## Passage to read
# # # # #
Director: Bradley Parker
Cast: Jesse McCartney, Jonathan Sadowski, Devin Kelley, Olivia Taylor Dudley
Running Time: 93 min
Release: 22 June
In 1986 a disastrous nuclear tragedy struck the Ukraine, when the Chernobyl power plant exploded releasing large quantities of radioactive contamination into the atmosphere. The results were catastrophic; radioactive fallout spread all over western europe, the town of Prypiat and surrounding areas were rendered uninhabitable, and the local population were transformed into radioactive mutant cannibals. Wait, what’s that you say, that last bit’s not true? Well I beg to differ, as this is the core conceit of Chernobyl Diaries, and why would a film with the word diaries in the title be anything less than 100% accurate?
Tacky, silly and borderline exploitative, Chernobyl Diaries is far from the probing and sympathetic survivor documentary that its odd misnomer of a title implies. A gallant bunch of backpacking American teenagers (it’d be a disservice to brain cells to recall the names of either the cast or characters) decide to engage in a bout of extreme tourism in the long abandoned city of Prypiat. They are accompanied on this ill conceived expedition by a Norwegian couple and their guide Uri, though fear not – he’s ex military, so everything will be brilliant. But alas, things take a turn for the worse when the group find themselves stranded in a city that’s less abandoned than it first appeared.
It is immediately apparent that Chernobyl Diaries had been conceived as a found footage film. The notion was presumably ditched some way into production, most likely due to the audiences weariness with the style, leaving the film sporting many of the genres tropes; shaky cam and point of view shots, though not constrained by its typical narrative shoehorns. The overall effect is slightly confused, though considering the cliched writing and unconvincing cast, it would undoubtedly have strained credulity to pass these events off as in anyway real.
The film’s greatest asset is undoubtedly its ability to generate a consistently unsettling atmosphere, helped no end by its hauntingly barren urban setting. Drawing inspiration from many a horror classic and a clearly minute budget, the creatures are only glimpsed in low light and for seconds at a time, lending an effective layer of the unknown to what are essentially angry dogs and wobbly extras in flaky makeup. The atmosphere dissipates as the film draws to a close however, as the character start to pursue their own demise with commendable purpose, and the whole thing predictably descends into a 20 minute radioactive cannibal fueled stumble through the dark.
Setting aside its debatably crude nature, Chernobyl Diaries actually gets a surprising amount right. It’s a fun film with a unique setting, and despite its inherent sillyness standing in direct contrast to just how serious it takes itself, it manages to generate enough tension to keep you involved. One word of warning though, leave even your basest notion of how radiation actually works at the door, because this film hasn’t a clue.
# # # # #
## Data excerpts
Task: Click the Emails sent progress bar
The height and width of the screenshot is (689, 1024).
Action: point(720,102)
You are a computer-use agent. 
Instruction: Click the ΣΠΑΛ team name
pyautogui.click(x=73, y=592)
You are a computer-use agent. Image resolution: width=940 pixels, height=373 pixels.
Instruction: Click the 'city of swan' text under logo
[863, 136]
# # # # #
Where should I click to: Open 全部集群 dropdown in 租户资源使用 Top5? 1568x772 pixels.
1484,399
# # # # #
## What needs to be done
Write out the part of the Chernobyl Diaries review starting with "Tacky, silly and" and going on through "it first appeared.".

## Response
Tacky, silly and borderline exploitative, Chernobyl Diaries is far from the probing and sympathetic survivor documentary that its odd misnomer of a title implies. A gallant bunch of backpacking American teenagers (it’d be a disservice to brain cells to recall the names of either the cast or characters) decide to engage in a bout of extreme tourism in the long abandoned city of Prypiat. They are accompanied on this ill conceived expedition by a Norwegian couple and their guide Uri, though fear not – he’s ex military, so everything will be brilliant. But alas, things take a turn for the worse when the group find themselves stranded in a city that’s less abandoned than it first appeared.